__WHAT NEEDS TO BE DONE__
Render each line of the material below as a string in a JSON list, with one string per line and no strings for blank lines. Leave the pictures out of the list.
-- begin --
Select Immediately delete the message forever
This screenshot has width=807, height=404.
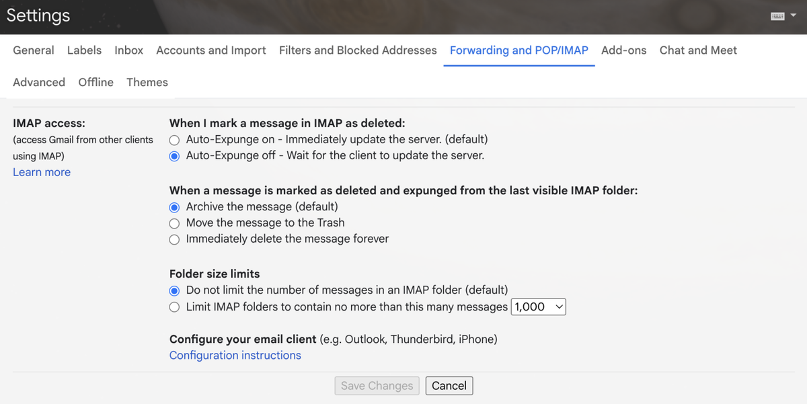coord(175,239)
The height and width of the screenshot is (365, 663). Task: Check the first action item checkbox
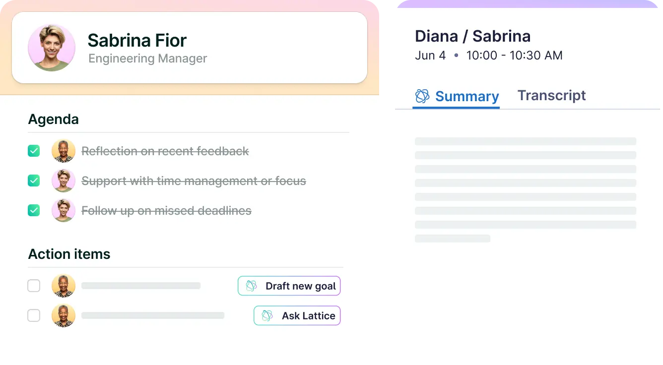click(34, 286)
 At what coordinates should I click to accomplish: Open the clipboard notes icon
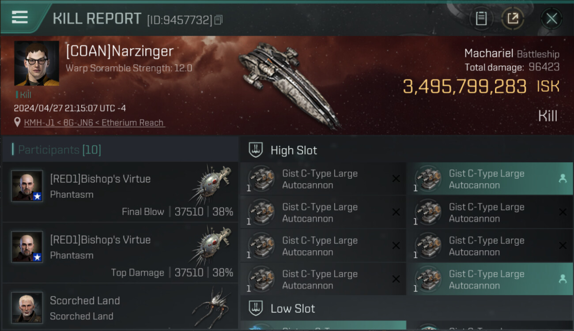(481, 19)
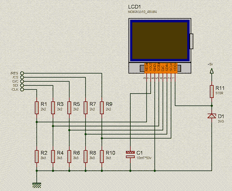
Task: Select the +5v power terminal arrow
Action: tap(212, 71)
-- end --
__ANSWER TO THE EXERCISE__
[
  "Select Immediately delete the message forever",
  "This screenshot has width=807, height=404.",
  "coord(175,239)",
  "The height and width of the screenshot is (365, 663). Task: Check the first action item checkbox",
  "click(34, 286)",
  " At what coordinates should I click to accomplish: Open the clipboard notes icon",
  "(481, 19)",
  "Task: Select the +5v power terminal arrow",
  "Action: tap(212, 71)"
]